# Natural Language Processing - Fake News Detection with LIAR dataset

Dataset [source](https://paperswithcode.com/dataset/liar)

## Import necessary libraries

- `pandas` for data manipulation (reading dataset and manipulation)
- `nltk` for Natural Language Processing stuff 
- `re` for applying regular expressions (RegEx)
- `sklearn` (scikit-learn) for checking accuracy through accuracy score and for some algorithms

In [1]:
import re
import string

import pandas as pd
import nltk
from nltk.corpus import stopwords
from nltk.stem import WordNetLemmatizer

nltk.download("stopwords")
nltk.download("wordnet")

[nltk_data] Downloading package stopwords to
[nltk_data]     C:\Users\amoghshakya\AppData\Roaming\nltk_data...
[nltk_data]   Package stopwords is already up-to-date!
[nltk_data] Downloading package wordnet to
[nltk_data]     C:\Users\amoghshakya\AppData\Roaming\nltk_data...
[nltk_data]   Package wordnet is already up-to-date!


True

## Reading the dataset

The dataset from LIAR dataset is actually in `tsv` (Tab Separated Values) format. So, we can use the `sep` argument in `pandas.read_csv()` method to read values separated by `\t` (tabs).

In [2]:
# read dataset
dataset_folder = "./liar_dataset"

# these are tsv files, so put separator as '\t'
train_df = pd.read_csv(f"{dataset_folder}/train.tsv", sep="\t")
test_df = pd.read_csv(f"{dataset_folder}/test.tsv", sep="\t")
valid_df = pd.read_csv(f"{dataset_folder}/valid.tsv", sep="\t")

In [3]:
train_df

Unnamed: 0,2635.json,false,Says the Annies List political group supports third-trimester abortions on demand.,abortion,dwayne-bohac,State representative,Texas,republican,0,1,0.1,0.2,0.3,a mailer
0,10540.json,half-true,When did the decline of coal start?
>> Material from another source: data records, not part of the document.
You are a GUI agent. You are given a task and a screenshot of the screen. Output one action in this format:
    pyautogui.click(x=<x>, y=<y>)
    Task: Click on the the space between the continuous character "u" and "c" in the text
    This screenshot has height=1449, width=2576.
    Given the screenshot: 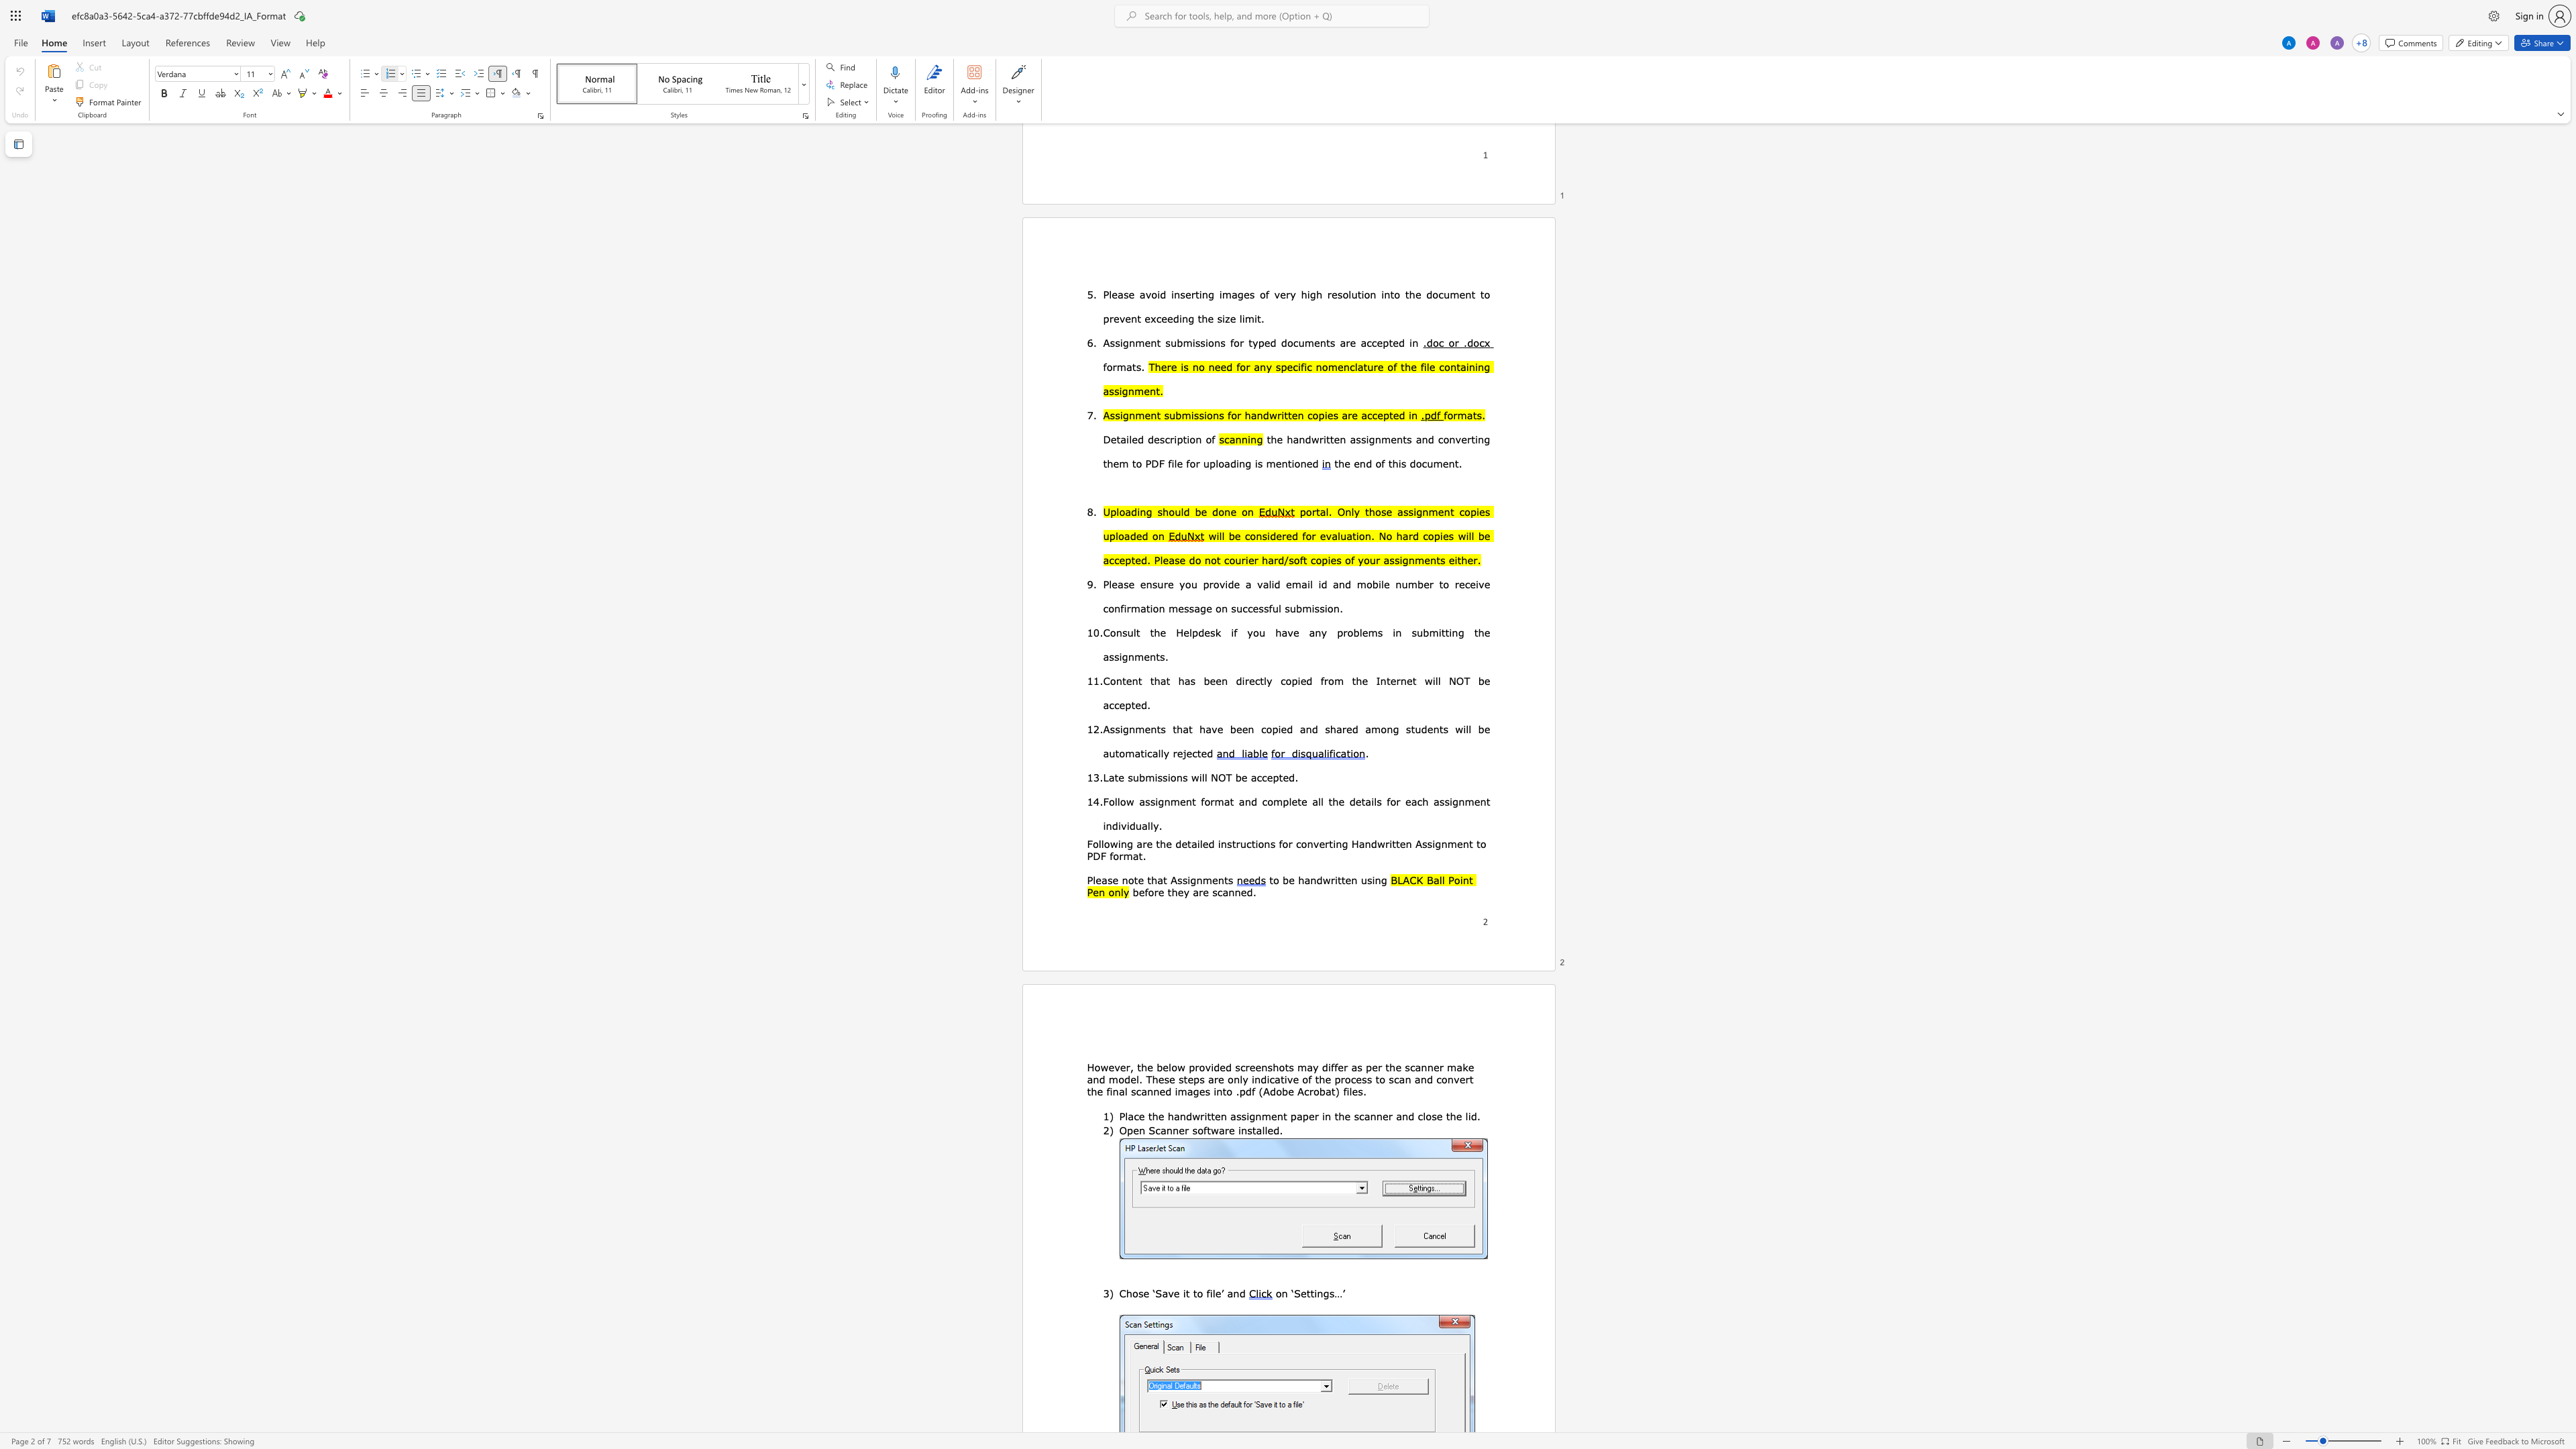 What is the action you would take?
    pyautogui.click(x=1245, y=843)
It started...,"energy,history,job-accomplishments",scott-surovell,State delegate,Virginia,democrat,0.0,0.0,1.0,1.0,0.0,a floor speech.
1,324.json,mostly-true,"Hillary Clinton agrees with John McCain ""by vo...",foreign-policy,barack-obama,President,Illinois,democrat,70.0,71.0,160.0,163.0,9.0,Denver
2,1123.json,false,Health care reform legislation is likely to ma...,health-care,blog-posting,,,none,7.0,19.0,3.0,5.0,44.0,a news release
3,9028.json,half-true,The economic turnaround started at the end of ...,"economy,jobs",charlie-crist,,Florida,democrat,15.0,9.0,20.0,19.0,2.0,an interview on CNN
4,12465.json,true,The Chicago Bears have had more starting quart...,education,robin-vos,Wisconsin Assembly speaker,Wisconsin,republican,0.0,3.0,2.0,5.0,1.0,a an online opinion-piece
...,...,...,...,...,...,...,...,...,...,...,...,...,...,...
10234,5473.json,mostly-true,There are a larger number of shark attacks in ...,"animals,elections",aclu-florida,,Florida,none,0.0,1.0,1.0,1.0,0.0,"interview on ""The Colbert Report"""
10235,3408.json,mostly-true,Democrats have now become the party of the [At...,elections,alan-powell,,Georgia,republican,0.0,0.0,0.0,1.0,0.0,an interview
10236,3959.json,half-true,Says an alternative to Social Security that op...,"retirement,social-security",herman-cain,,Georgia,republican,4.0,11.0,5.0,3.0,3.0,a Republican presidential debate
10237,2253.json,false,On lifting the U.S. Cuban embargo and allowing...,"florida,foreign-policy",jeff-greene,,Florida,democrat,3.0,1.0,3.0,0.0,0.0,a televised debate on Miami's WPLG-10 against ...


## Preprocessing

There are no columns in the dataset (bummer). We can assign them columns provided from the README file.

In [4]:
# define columns 

columns = ["id", "label", "statement", "subject", "speaker", 
           "speaker_job", "state_info", "party_affiliation", 
           "barely_true_counts", "false_counts", "half_true_counts", 
           "mostly_true_counts", "pants_on_fire_counts", "context"]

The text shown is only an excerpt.